El gato es definitivamente un poco más independiente

A diferencia de los canes, los gatos tienen mayores facilidades para mantenerse bien mientras no estamos en casa. Sus interacciones con los seres humanos pueden ser muy complejas y estrechas, pero ellos no dependen de sus amos para sentirse seguros.

Probablemente, si les dejamos solos por algunos días, encontraremos su recipiente de comida y su caja de arena intactos y sin ninguna modificación. Para completar, estos se asean por si solos y sus movimientos son mucho más finos. Hablamos sin duda de mascotas independientes.
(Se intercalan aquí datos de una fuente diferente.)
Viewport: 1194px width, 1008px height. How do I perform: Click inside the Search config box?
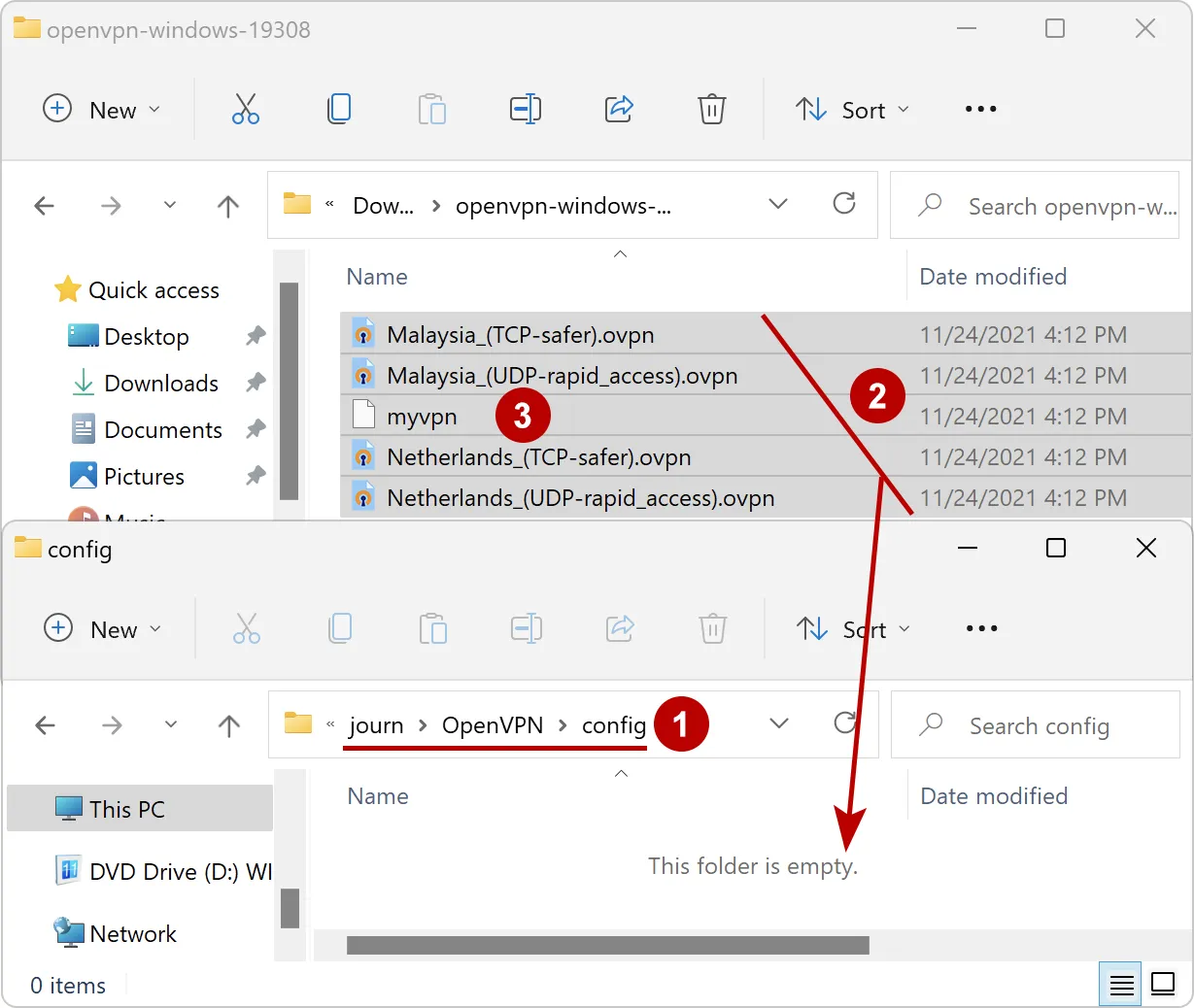coord(1040,725)
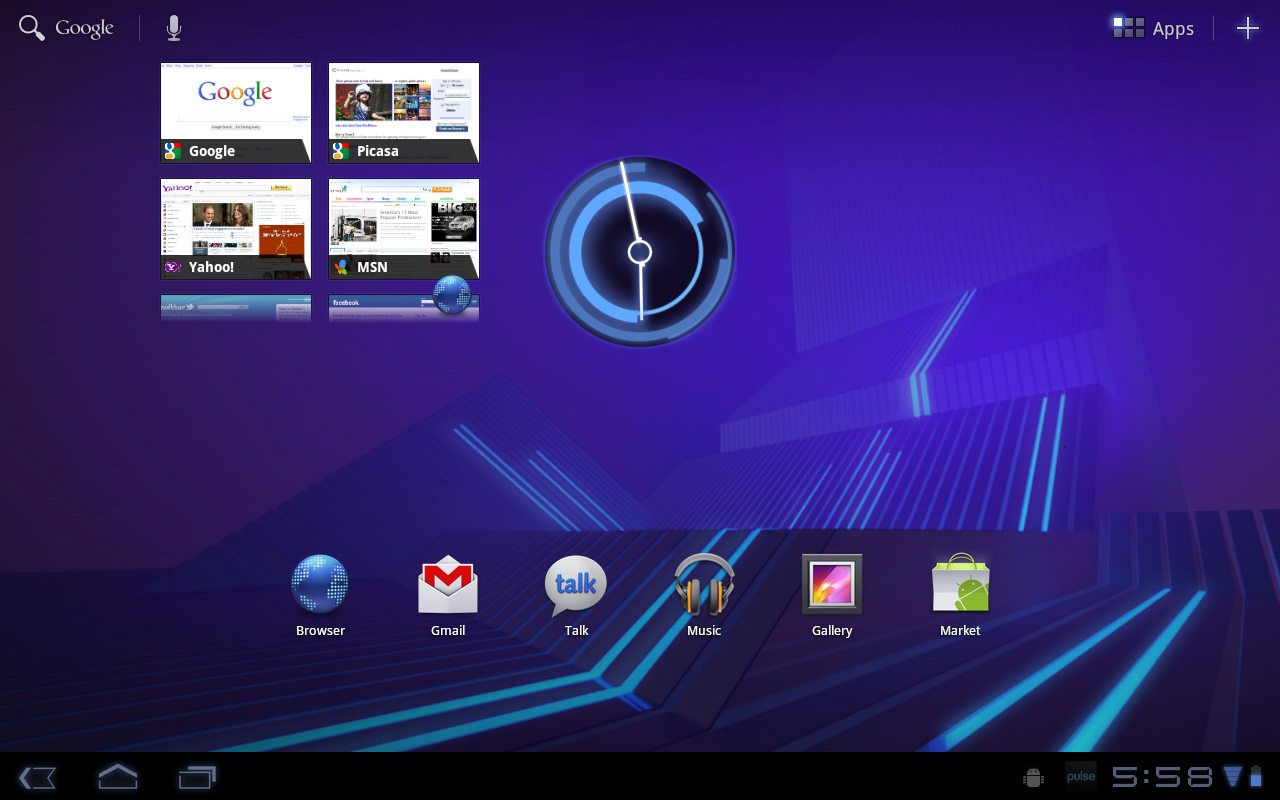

Otras mascotas independientes

Pareciera que los animales que no tienen la capacidad de afrontar procesos de socialización complejos son más independientes. Este es el caso de reptiles como la tortuga y la iguana verde, cuya interacción con los humanos es poco intensa, lejana e inconsciente.

Autor: Leandro Martinez

Otras mascotas simplemente no pueden vivir sin nosotros más allá de que su socialización sea poca o nula. Por ejemplo, los conejos y los peces requieren que sus dueños los alimenten continuamente. Entre otras cosas, porque estos han sido sacados de sus ecosistemas naturales para ser introducidos en jaulas y peceras, respectivamente.

En pocas palabras, el ambiente en el que se desenvuelve el animal también es un factor predominante para medir su autosuficiencia.

Mascotas independientes: en busca de un criterio equilibrado

Esto no significa que todo está perdido. De hecho, existen adiestramientos que pueden contribuir a que nuestros perros sean un poco más independientes. Por otro lado, la autosuficiencia gatuna no puede ser interpretada como una evidencia de desapego.

Lo que sí debemos entender, es que cuando domesticamos a un animal, lo hacemos dependiente de nosotros en la mayoría de los casos. Bien sea porque estos se apeguen a nivel existencial, o debido a que los hemos sacado de sus ecosistemas, la domesticación implica algún grado de dependencia.